To many, Down syndrome (DS) is a childhood condition. But improved health care means that individuals with DS now routinely reach age 50 or 60 years of age, sometimes beyond. However, if they live long enough, people with Down syndrome are almost certain to develop Alzheimer’s disease (AD).
Risk estimates vary, but the National Down Syndrome Society says that nearly 25 percent of individuals with DS over the age of 35 show signs of Alzheimer’s-type dementia, a percentage that dramatically increases with age. Almost all develop dementia by the age of 60.
“The more we learn about Down syndrome and Alzheimer’s disease, the more we realize these conditions – one seen at birth, the other quite late in life – are two sides of the same coin,” said William C. Mobley, MD, PhD, professor and chair of the Department of Neurosciences at UC San Diego School of Medicine. “Autopsies of DS and AD brains reveal virtually identical pathologies – the same telltale amyloid plaques and neurofibrillary tangles.”

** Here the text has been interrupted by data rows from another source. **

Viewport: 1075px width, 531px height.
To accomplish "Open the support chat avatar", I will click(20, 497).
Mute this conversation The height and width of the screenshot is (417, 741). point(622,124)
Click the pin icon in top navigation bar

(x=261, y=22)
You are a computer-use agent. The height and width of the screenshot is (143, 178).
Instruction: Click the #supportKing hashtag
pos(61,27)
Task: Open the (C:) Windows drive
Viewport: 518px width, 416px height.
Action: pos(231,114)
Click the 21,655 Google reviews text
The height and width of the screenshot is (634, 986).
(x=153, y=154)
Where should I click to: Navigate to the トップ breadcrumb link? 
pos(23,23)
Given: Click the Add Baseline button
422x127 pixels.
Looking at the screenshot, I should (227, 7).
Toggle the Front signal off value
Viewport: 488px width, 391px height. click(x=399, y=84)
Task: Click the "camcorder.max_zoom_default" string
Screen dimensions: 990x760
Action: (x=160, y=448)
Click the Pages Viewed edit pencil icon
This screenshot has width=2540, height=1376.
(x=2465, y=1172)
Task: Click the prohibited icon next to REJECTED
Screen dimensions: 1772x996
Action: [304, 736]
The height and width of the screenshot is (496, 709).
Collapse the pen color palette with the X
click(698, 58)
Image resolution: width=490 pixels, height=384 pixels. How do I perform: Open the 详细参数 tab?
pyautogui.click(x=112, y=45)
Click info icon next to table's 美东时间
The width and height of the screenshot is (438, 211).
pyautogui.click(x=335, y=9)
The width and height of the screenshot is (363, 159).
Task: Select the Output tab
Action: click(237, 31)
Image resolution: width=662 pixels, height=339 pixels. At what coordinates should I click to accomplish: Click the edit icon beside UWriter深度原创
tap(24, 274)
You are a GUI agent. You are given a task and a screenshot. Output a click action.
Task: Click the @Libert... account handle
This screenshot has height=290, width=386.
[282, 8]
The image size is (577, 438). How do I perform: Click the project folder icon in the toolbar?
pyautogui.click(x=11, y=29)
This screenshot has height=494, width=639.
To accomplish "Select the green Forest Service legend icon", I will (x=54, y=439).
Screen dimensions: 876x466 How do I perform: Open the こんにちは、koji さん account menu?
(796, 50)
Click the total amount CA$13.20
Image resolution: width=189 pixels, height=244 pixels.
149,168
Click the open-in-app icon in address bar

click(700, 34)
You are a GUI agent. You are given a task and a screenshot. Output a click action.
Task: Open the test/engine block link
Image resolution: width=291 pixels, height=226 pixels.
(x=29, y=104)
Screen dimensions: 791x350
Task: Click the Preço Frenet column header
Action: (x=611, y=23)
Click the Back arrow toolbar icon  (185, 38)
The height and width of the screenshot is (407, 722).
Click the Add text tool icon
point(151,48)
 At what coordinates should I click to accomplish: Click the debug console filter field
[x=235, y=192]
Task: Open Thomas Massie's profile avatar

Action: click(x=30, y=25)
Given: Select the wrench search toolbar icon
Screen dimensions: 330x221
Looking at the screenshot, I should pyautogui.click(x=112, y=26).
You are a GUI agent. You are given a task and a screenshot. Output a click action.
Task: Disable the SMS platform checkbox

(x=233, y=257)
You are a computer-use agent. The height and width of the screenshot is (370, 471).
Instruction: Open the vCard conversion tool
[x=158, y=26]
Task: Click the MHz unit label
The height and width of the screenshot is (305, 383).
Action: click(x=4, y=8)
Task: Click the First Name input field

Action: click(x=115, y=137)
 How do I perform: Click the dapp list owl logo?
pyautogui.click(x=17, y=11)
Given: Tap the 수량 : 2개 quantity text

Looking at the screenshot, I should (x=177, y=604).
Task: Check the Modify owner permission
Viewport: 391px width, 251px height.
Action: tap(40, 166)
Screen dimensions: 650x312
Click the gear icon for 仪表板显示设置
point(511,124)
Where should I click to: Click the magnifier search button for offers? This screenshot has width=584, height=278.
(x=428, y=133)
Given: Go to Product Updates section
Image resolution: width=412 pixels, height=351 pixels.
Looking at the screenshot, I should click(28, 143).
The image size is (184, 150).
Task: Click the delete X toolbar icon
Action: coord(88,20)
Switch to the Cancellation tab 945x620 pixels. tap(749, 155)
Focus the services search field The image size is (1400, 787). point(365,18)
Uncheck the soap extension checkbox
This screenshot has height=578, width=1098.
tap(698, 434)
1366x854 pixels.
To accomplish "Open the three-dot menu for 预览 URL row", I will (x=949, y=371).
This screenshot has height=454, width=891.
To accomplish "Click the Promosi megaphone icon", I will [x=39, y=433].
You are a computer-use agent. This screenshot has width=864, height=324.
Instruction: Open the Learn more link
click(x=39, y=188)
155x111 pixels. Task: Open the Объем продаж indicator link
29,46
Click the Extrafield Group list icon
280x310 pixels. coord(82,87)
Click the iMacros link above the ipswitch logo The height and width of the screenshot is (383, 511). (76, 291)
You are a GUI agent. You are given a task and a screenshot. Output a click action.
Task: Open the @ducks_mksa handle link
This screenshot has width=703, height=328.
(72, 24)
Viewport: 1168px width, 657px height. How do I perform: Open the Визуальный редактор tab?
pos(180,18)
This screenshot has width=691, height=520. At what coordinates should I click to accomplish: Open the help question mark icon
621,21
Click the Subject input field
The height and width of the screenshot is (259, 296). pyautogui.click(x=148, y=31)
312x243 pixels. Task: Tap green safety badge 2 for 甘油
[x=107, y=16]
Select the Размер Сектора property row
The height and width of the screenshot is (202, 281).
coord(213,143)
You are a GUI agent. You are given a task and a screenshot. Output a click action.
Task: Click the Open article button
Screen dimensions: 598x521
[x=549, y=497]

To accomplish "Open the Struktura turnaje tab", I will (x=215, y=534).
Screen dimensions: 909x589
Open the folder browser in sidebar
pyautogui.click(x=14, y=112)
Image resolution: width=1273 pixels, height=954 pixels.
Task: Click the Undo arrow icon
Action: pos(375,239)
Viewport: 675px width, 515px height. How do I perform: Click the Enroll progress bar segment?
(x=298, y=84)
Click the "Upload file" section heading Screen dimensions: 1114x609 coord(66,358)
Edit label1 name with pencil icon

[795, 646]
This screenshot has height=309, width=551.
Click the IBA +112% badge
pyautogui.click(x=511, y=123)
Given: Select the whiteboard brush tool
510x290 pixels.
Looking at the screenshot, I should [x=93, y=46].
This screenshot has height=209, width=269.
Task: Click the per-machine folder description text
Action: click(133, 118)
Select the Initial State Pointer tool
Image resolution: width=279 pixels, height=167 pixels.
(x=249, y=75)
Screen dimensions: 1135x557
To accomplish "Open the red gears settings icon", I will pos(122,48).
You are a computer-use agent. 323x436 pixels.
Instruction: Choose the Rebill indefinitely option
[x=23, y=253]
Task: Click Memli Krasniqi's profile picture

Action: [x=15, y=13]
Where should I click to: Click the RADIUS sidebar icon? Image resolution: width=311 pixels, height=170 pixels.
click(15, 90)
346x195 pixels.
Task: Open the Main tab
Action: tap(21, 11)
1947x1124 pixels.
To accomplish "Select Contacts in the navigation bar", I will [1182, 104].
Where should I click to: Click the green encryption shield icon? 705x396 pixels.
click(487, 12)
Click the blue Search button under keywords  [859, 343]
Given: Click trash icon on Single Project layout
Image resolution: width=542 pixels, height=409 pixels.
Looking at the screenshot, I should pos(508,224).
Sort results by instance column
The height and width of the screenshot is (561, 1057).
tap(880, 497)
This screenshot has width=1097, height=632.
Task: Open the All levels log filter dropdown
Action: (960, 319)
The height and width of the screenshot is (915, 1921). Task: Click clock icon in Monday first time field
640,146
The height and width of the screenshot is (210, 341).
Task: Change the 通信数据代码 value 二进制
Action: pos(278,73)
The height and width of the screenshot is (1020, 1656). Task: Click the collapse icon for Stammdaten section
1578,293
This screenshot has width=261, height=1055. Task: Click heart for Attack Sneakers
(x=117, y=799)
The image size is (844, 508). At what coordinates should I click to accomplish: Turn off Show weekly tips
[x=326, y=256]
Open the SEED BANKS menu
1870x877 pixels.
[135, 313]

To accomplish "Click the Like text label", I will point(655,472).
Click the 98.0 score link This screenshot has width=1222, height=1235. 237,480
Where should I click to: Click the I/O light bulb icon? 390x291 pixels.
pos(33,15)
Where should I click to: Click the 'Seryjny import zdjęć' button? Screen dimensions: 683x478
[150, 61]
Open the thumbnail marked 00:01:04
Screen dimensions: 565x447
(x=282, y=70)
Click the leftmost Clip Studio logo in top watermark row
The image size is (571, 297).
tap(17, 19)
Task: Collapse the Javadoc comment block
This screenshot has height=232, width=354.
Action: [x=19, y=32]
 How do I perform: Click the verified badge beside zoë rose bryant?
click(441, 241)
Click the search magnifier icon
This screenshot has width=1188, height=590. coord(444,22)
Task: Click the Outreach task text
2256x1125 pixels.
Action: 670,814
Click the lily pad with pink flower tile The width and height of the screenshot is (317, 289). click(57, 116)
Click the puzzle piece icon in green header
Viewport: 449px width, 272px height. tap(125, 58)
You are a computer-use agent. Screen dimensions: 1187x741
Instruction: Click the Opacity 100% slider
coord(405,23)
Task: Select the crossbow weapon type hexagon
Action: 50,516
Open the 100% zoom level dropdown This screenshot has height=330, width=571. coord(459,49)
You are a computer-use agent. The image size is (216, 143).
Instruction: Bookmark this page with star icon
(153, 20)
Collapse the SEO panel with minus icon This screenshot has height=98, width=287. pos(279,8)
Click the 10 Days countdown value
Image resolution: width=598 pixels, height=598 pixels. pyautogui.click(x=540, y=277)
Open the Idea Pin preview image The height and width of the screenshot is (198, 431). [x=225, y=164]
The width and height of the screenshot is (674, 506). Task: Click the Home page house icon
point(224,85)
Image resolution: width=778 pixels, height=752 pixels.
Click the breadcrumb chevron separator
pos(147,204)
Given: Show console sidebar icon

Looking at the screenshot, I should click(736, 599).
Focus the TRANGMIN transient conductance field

Under the auspices of the Alzheimer’s Disease Cooperative Study (ADCS), based at the University of California, San Diego School of Medicine, a new clinical study called the Down Syndrome Biomarker Initiative (DSBI) was launched in March 2013. According to the study’s director, Michael Rafii, MD, PhD – medical director of the ADCS – its aim is to discover indicators of Alzheimer’s and study progression of the disease, with the ultimate goal of better understanding brain aging and AD in adults with Down syndrome.
The three-year pilot study has enrolled 12 participants, aged 30 to 60 years of age. Study participants will be screened for various biomarkers of AD, using tests that include three types of brain scans, retinal amyloid imaging and blood tests, among others.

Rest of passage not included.